- _PROVIDED PASSAGE_

Vivek Kaul
A few years back I had booked a ticket on an early morning Kingfisher flight from Mumbai to Ranchi, or so I had thought. I came to realize I was on Kingfisher Red and not the full service Kingfisher only once I was inside the aircraft.
Sometime later I came to realize that several people I knew had had a similar experience. They had booked flights thinking they were on the Kingfisher full service, only to realize later that they were on Kingfisher Red.
The airline clarified that it was not their mistake but the mistake of the websites that did not make a distinction between Kingfisher Red and Kingfisher First.
But the question that cropped up in my mind was that why would Kingfisher, a premium-upmarket brand, want to dilute its positioning by associating itself with Kingfisher Red, which was essentially a low-cost airline.
Vijay Mallya, started Kingfisher Airlines in 2005. A few years later he tried to get into the low cost airline business, which was the flavour of the season back then, by taking over Deccan Aviation which ran Air Deccan, a low cost airline. He rebranded it as Kingfisher Red. By doing this he diluted the premier positioning that Kingfisher Airlines had acquired in the minds of the consumer.
To explain this a little differently, let us take the example of Hindustan Unilever Ltd (HUL). It sells the Lifebuoy which is targeted at the lower end of the market and goes with the line tandurusti ki raksha karta hai Lifebuoy. The company also sells Lux which is targeted at the upper end of the market and comes with the tagline filmi sitaron ka saundarya sabun.
Of course, the positioning of Lifebuoy and Lux is totally different. And HUL tries to make this very very clear in the minds of the consumer. First of all, both the products have different names. Second the pricing is very different. And third, the advertisements of both the products emphasize on the “different” positioning over and over again.
Now Mallya running a low cost airline under the premium brand name of Kingfisher would be like HUL selling Lux soap under the name of Lifebuoy premium.

- _DATA EXCERPTS_
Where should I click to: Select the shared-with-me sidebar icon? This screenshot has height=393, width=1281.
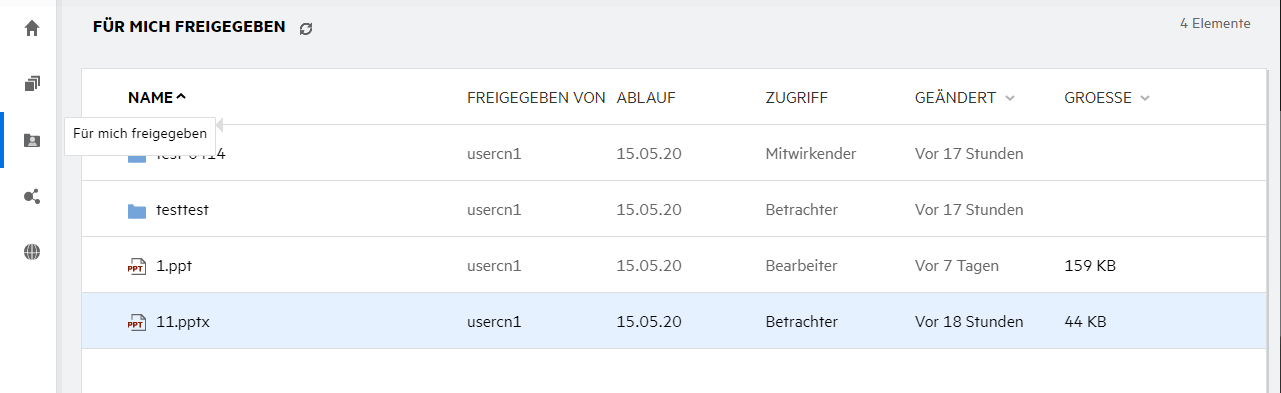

--

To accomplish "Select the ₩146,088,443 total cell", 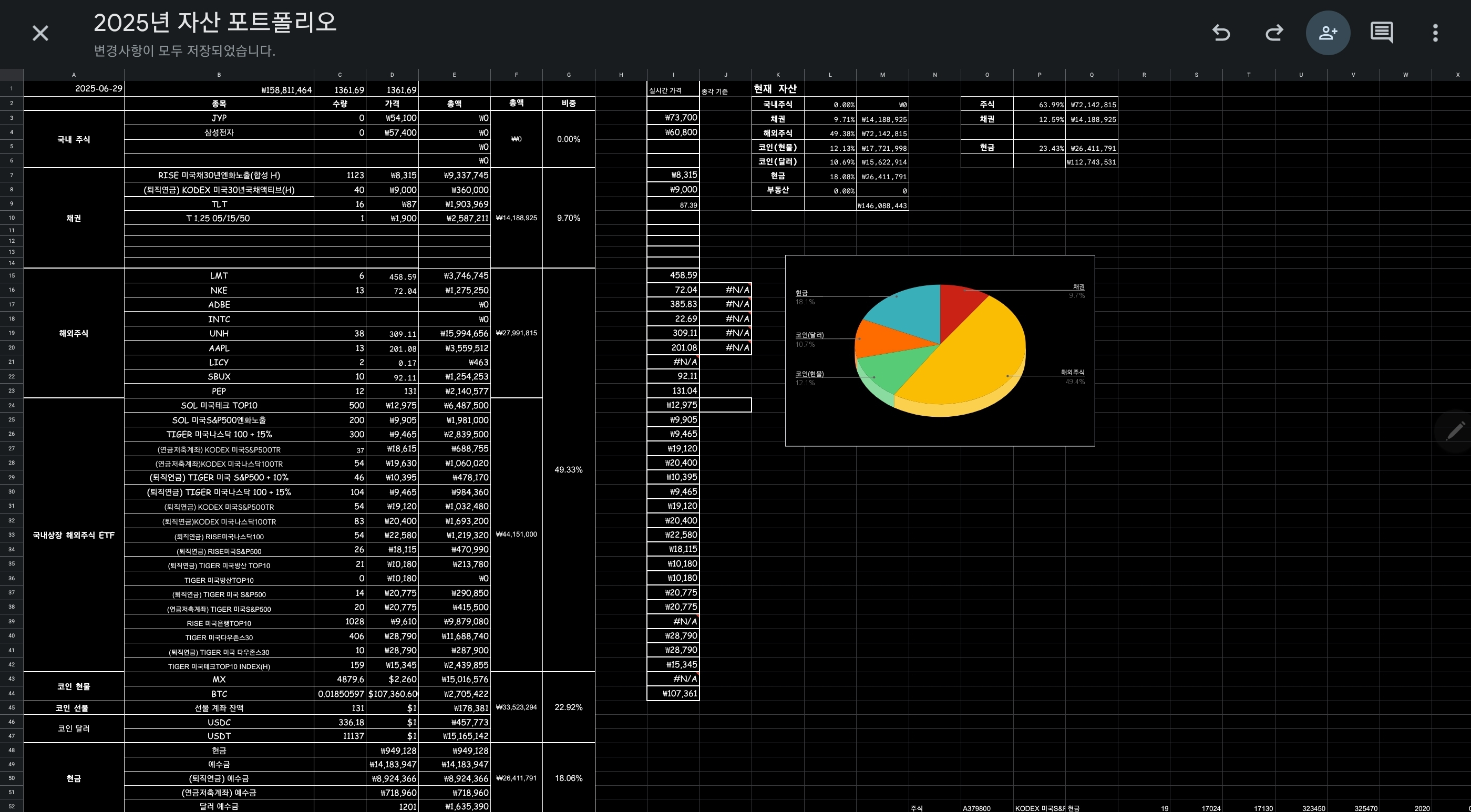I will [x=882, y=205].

- _AIM_
Please continue the Kingfisher Airlines passage from where it stops.

- _RESPONSE BELOW_
And it’s not just about the brand name and the positioning in the mind of the consumer. The philosophy required to run a premium brand is totally different in comparison to the philosophy required to run a low cost brand. Hence, Mallya buying Air Deccan was mistake. And then changing its name to Kingfisher Red was an even bigger mistake.
So in the end this did not work and Mallya decided to close down Kingfisher Red. He explained it by saying that “We are doing away with Kingfisher Red, we do not want to compete in the low-cost segment. We cannot continue to fly and make losses, but we have to be judicious to give choice to our customers.”
Kingfisher might have just survived if it had not made the mistake of buying Kingfisher Red. World-over several airlines have tried running a full-service and a low cost airline at the same time and made a mess of it. A company cannot run a low cost airline and a full service career at the same time. The basic philosophy required in running these two kind of careers is completely different from one another.
But the bigger question is what was Vijay Mallya trying to do by running a liquor business, a real estate business and an airline at the same time? This was other than spending substantial time on his expensive hobbies of trying to run a cricket and an FI team, and cheaper ones like commenting regularly on Twitter.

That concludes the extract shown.